July 5, 2004
WE'RE GAULLISTS, NOT RESPONSIBLE:
Europe's fading anti-Americans (Martin Walker, July 5, 2004, UPI)
Romano Prodi, the former Italian premier who has been president of the European Commission for the past five years is being replaced by Portugal's center-right and pro-American premier Jose Manuel Barroso.Prodi was a center-left critic of the Iraq war, always ready to give discreet backing to the French sniping at President George W. Bush. His departure, and the dramatic failure of the French and Germans to replace him with the even more outspokenly anti-American Belgian premier Guy Verhofstadt, is good news for all friends of the Atlantic alliance.
Verhofstadt was vetoed by Tony Blair, with the steady support of the Poles, Italians, Danes and others. This was a decisive rebuff to the Franco-German axis that has for so long dominated EU affairs. Verhofstadt's call for the EU to be "emancipated" from American influence sank his candidacy.
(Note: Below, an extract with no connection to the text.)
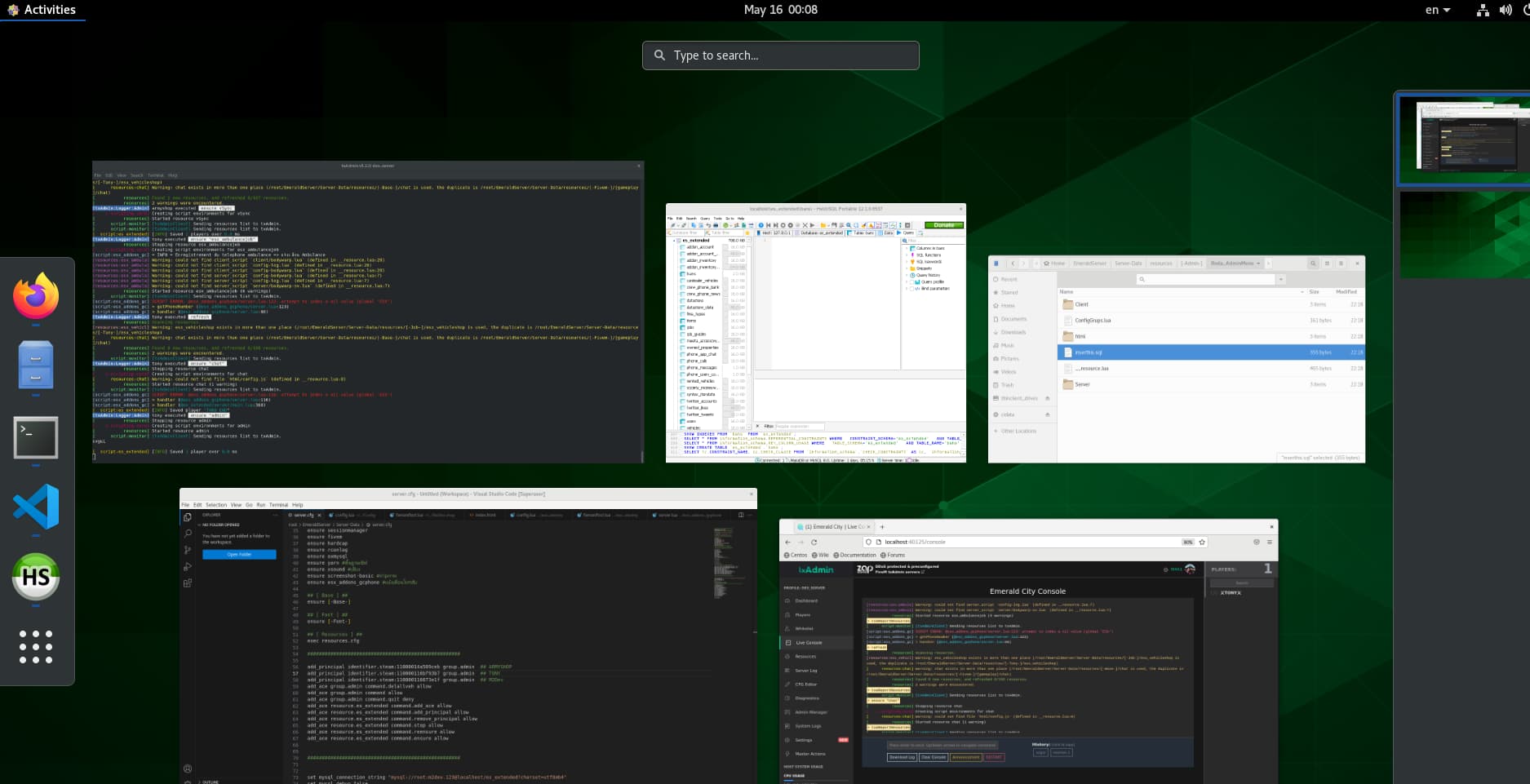Open Visual Studio Code from the dock
1530x784 pixels.
(x=36, y=507)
There was absolutely no support for Chirac's fallback offering, the only French candidate, the new Foreign Minister Michel Barnier, who informed a recent high-level Transatlantic seminar: "What our American friends must understand is that we are going to build Europe not only as a market but as a power."
That raising of the old Gaullist flag of a Europe as "a counterweight" to the United States, which has been a feature of French diplomacy since the days of President Charles De Gaulle from 1958-1969, wins few salutes in the new Europe.
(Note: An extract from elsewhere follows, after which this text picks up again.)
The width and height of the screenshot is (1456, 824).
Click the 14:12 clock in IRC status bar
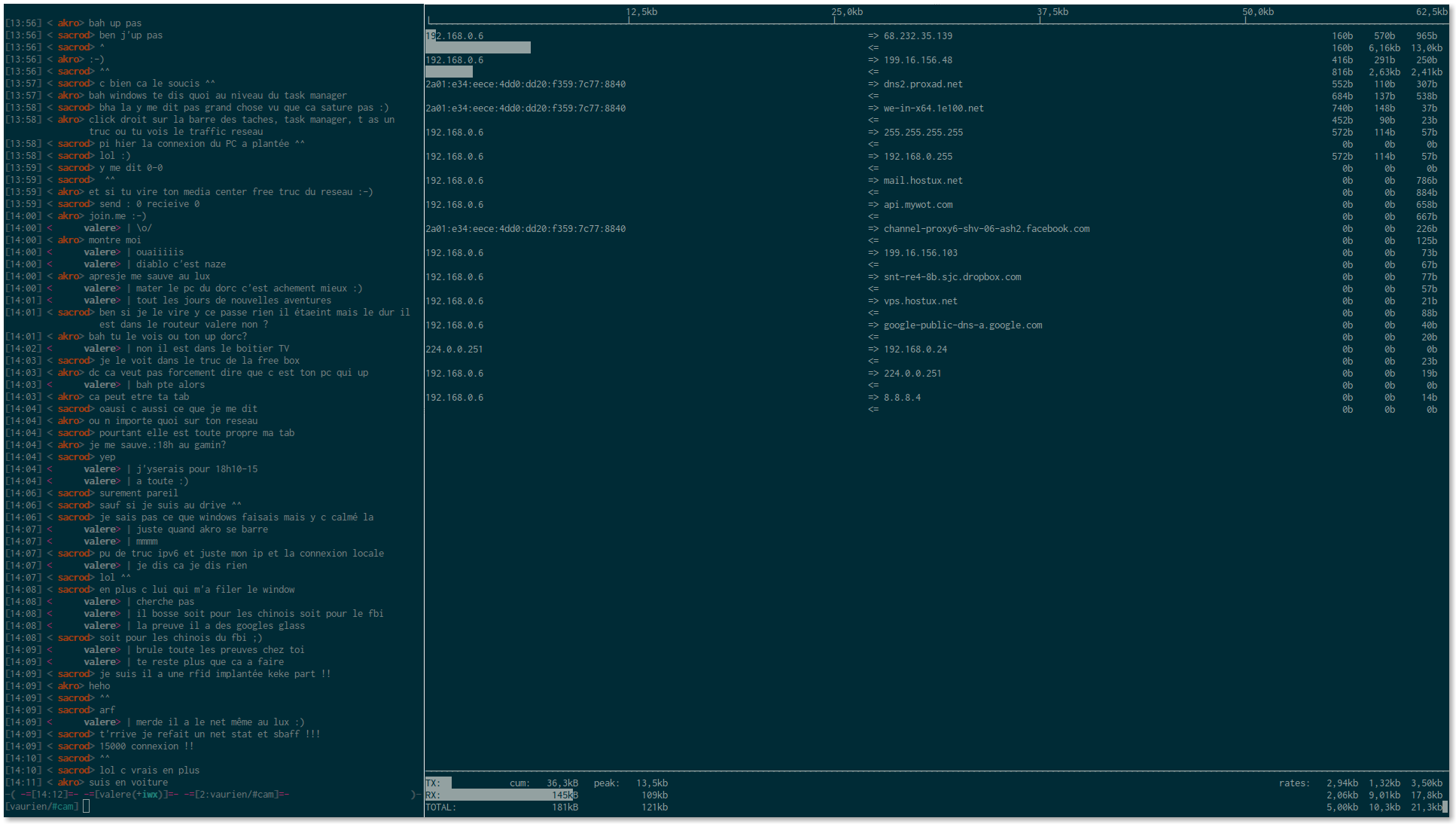[x=51, y=794]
The EU's eight new member states from Central and Eastern Europe, who still feel the heavy legacy and the enduring shadow of 40 years under Soviet dominance, have no intention of playing the French game. They understand clearly that their national security in the future will be far more secure with NATO and a continuing American military presence in Europe than with some French-devised security system that will be long on rhetoric and woefully short on performance.
In his first interviews since becoming the agreed candidate to run the EU Commission, Portugal's Barroso has been crystal clear in his rejection of this French "counterweight" theory, even when Paris dresses it up as simply an inevitable process of an emerging multi-polar world in which American dominance will be eroded by the coming new great powers of China and India.
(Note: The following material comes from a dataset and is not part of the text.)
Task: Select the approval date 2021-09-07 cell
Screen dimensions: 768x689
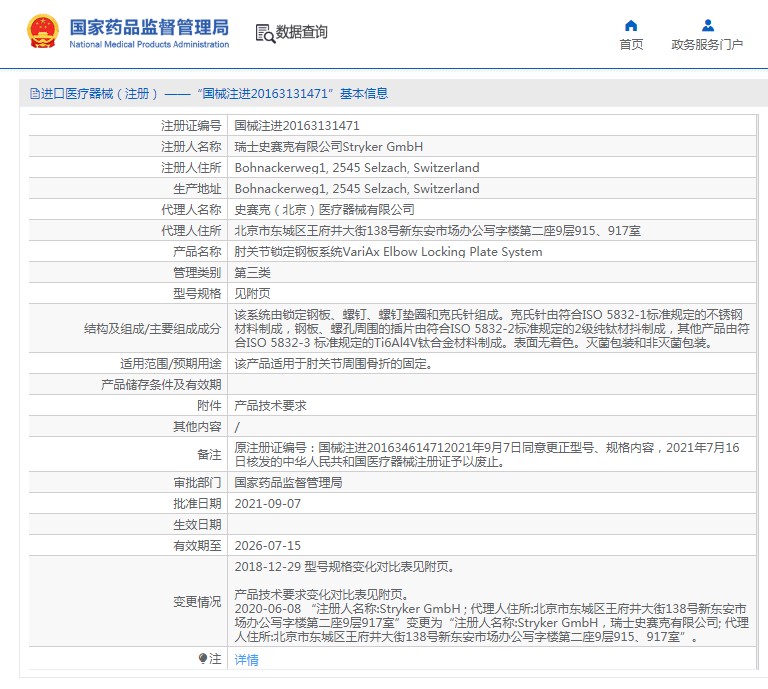Action: point(267,504)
"It is stupid to see Europe as a counterweight," Barroso insists. "In some European countries, there is the idea we'll be independent if we are a counterweight. This is silly. It is a counterpart, not a counterweight."
"What is strategically intelligent in building an identity against the United States?" Barroso asks. Or responsible."
If nothing else, did anyone ever really think the leaders of Europe would go to their electorates and say social services were going to have to be cut to pay for a real military? Posted by Orrin Judd at July 5, 2004 6:00 PM
To be a counterweight one requires heft and, except in sumo wrestling, flab doesn't count.